When I suggested the Connection I took the definition from Wiki!! It seemed to have nice factual start and end dates viz Death of Christ c 30 AD/Council of Nicea 325AD. UNESCO on the other hand seems to like using the phrase "Paleo-Christian". Are they interchangeable then? Definitions of PaleoChristian which i have found include
etc just say "related to early Christianity" which isn't much help!

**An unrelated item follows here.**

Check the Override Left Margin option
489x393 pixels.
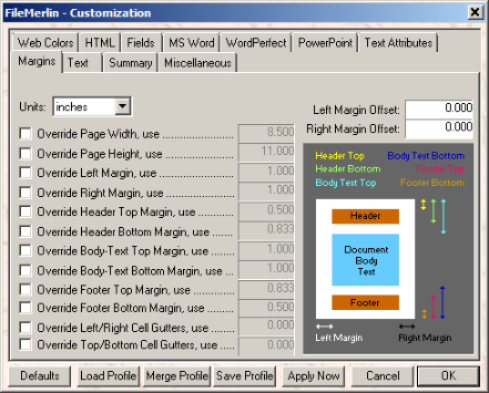tap(25, 173)
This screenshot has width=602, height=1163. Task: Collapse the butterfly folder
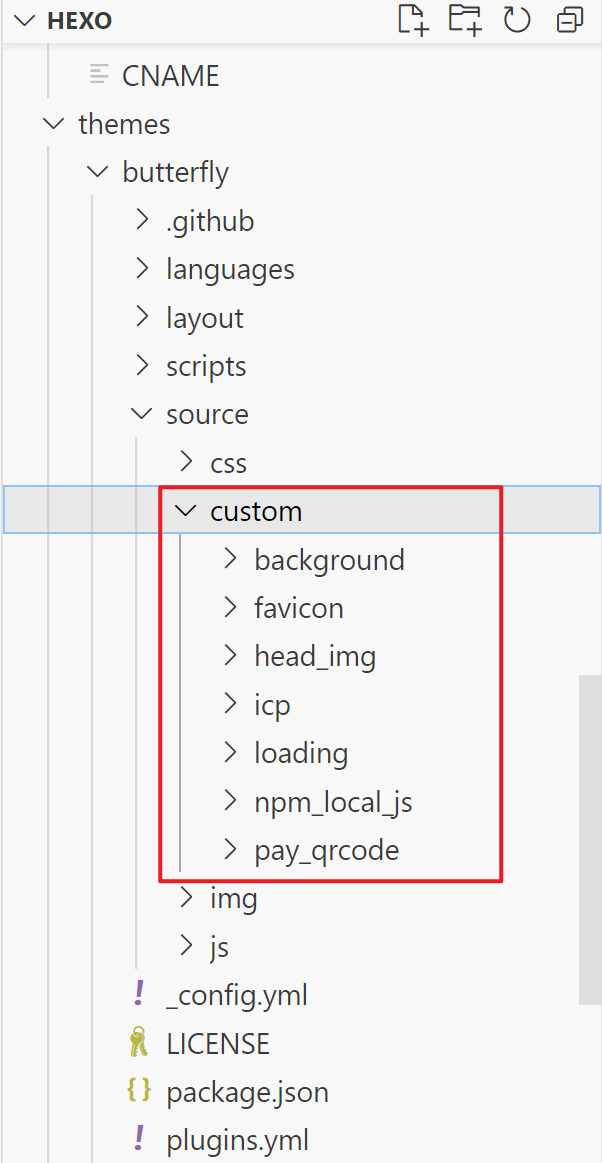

- "Early Christian art , also called Paleo-Christian art or primitive Christian art (is) architecture, painting, and sculpture from the beginnings of Christianity until about the early 6th century, particularly the art of Italy and the western Mediterranean. (Early Christian art in the eastern part of the Roman Empire is usually considered to be part of Byzantine art.)". Which is somewhat muddling as we already have "Byzantine" as a "connection"!!
I think my preference would be to stick with "Early Christian" as the title and the "Council of Nicea" as the end point - The Tarraco cemetary remains from the 3rd century are still pre Nicean even though they are described in this case as Paleochristian.
An alternative would be to alter the definition to include anything called "paleochristian" by UNESCO - but then we have to "solve" the issue of the "Byzantine overlap" for sites in the East!! And also what do we do with sites whose "era" is not described by UNESCO?